Ok, so lately I have been writing a simple rendering engine for iOS using OpenGL es 2.0 spec. To do anything moderately exciting requires adding back in the model, view and projection matricies.

One of the most common operations a graphics engine performs is 4x4 matrix multiplication, which in itself performed many times in a given frame is quite computationally expensive:

matrix[0]  = m1[0]*m2[0]  +  m1[1]*m2[4]  + m1[2]*m2[8]   + m1[3]*m2[12];
matrix[1]  = m1[0]*m2[1]  +  m1[1]*m2[5]  + m1[2]*m2[9]   + m1[3]*m2[13];
matrix[2]  = m1[0]*m2[2]  +  m1[1]*m2[6]  + m1[2]*m2[10]  + m1[3]*m2[14];
…

matrix[15] = m1[12]*m2[3] +  m1[13]*m2[7] + m1[14]*m2[11] + m1[15]*m2[15];

Now for the sake of optimisation on the CPU side, I could setup a matrix multiplication daemon with threading to split the load.

However, the shader language gives the inbuilt matrix primitive and operations.

uniform mat4 m_model;
uniform mat4 m_view;
uniform mat4 m_projection;

gl_Position = m_projection * m_view * m_model * v_position;

Now my question is, is the matrix multiplication as expressed in the shader language (and presumable executed on the GPU) optimised?

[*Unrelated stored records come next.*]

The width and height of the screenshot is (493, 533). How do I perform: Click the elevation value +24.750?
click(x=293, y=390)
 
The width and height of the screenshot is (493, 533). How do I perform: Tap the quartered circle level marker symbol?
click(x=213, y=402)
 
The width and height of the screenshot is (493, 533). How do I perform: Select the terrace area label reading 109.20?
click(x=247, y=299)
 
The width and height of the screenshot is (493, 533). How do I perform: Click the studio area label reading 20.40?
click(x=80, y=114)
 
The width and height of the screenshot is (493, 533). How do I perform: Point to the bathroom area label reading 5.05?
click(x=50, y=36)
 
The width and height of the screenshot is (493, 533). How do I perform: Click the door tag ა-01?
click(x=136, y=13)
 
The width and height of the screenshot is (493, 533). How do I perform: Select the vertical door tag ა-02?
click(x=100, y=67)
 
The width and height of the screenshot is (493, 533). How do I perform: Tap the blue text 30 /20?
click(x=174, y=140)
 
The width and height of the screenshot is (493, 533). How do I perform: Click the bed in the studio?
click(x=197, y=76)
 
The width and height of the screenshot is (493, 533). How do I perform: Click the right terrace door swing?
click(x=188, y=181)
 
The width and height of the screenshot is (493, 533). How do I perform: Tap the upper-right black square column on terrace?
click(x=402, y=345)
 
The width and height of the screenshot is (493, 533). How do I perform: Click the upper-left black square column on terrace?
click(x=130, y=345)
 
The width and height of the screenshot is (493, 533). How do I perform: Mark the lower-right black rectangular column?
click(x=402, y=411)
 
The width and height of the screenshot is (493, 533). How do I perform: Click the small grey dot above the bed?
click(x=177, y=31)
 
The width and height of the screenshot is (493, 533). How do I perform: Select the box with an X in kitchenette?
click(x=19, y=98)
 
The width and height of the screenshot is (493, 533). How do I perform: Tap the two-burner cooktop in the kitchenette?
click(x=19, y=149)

Does the matrix multiplication happen serially or in parallel? Is it better to send a precomputed on the CPU model view projection matrix to the vertex shader or is what I am doing here ok?

The difference between doing the computation on the CPU vs the vertex shader is that computations done on the vertex shader are done per vertex. If you have a model with 10000 vertices, it’s almost always better to compute a combined model-view-projection matrix on the CPU, since it’s 10000 times fewer computations (even though GPUs are very efficient at arithmetic). If your models have only 4 vertices, it’s going to make very little difference - the bottleneck will be the draw call overheads rather than arithmetic.

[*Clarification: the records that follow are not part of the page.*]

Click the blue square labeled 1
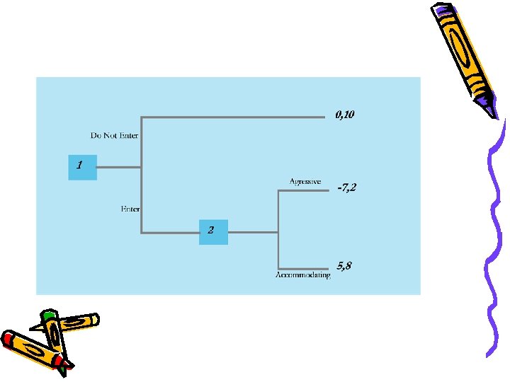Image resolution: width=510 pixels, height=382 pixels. [82, 166]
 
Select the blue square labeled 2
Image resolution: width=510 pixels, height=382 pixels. [213, 231]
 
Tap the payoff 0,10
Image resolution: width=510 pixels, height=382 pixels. [345, 114]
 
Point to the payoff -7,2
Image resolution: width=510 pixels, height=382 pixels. [347, 187]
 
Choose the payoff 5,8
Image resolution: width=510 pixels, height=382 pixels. [344, 266]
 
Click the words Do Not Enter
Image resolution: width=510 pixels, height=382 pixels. [114, 135]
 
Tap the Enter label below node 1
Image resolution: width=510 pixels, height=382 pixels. [130, 209]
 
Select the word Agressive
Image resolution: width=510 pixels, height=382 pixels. [305, 182]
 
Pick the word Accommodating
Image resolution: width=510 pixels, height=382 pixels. [302, 275]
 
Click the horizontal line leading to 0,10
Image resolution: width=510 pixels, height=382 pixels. [234, 117]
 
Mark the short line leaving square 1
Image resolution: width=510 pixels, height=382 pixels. [119, 168]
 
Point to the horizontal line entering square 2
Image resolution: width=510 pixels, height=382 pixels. [170, 232]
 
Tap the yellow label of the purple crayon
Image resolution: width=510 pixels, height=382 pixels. [465, 50]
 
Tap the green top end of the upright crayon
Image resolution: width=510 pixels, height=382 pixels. [48, 315]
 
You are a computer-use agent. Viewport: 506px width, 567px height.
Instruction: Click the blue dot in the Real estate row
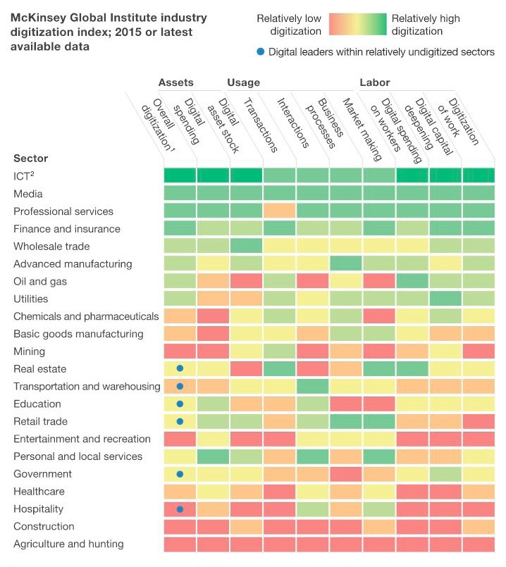tap(180, 368)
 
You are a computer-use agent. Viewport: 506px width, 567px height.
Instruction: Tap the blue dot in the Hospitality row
tap(180, 509)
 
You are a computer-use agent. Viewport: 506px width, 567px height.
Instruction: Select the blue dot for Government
tap(180, 474)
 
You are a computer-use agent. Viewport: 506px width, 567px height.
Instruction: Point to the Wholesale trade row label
tap(51, 247)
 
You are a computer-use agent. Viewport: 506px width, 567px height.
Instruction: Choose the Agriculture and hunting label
tap(68, 544)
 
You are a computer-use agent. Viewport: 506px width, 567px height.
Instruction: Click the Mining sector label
tap(29, 351)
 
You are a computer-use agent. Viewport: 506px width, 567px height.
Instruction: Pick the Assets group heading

Another tip is that if you are applying several matrices to a vector in a shader, use matrix-vector multiplications. Your example is equivalent to


gl_Position = ((m_projection * m_view) * m_model) * v_position;

at 64 + 64 + 16 = 144 multiplications, but


gl_Position = m_projection * (m_view * (m_model * v_position));

needs only 16 + 16 + 16 = 48 multiplications. A smart compiler might make that transformation for you, but it’s better to be on the safe side.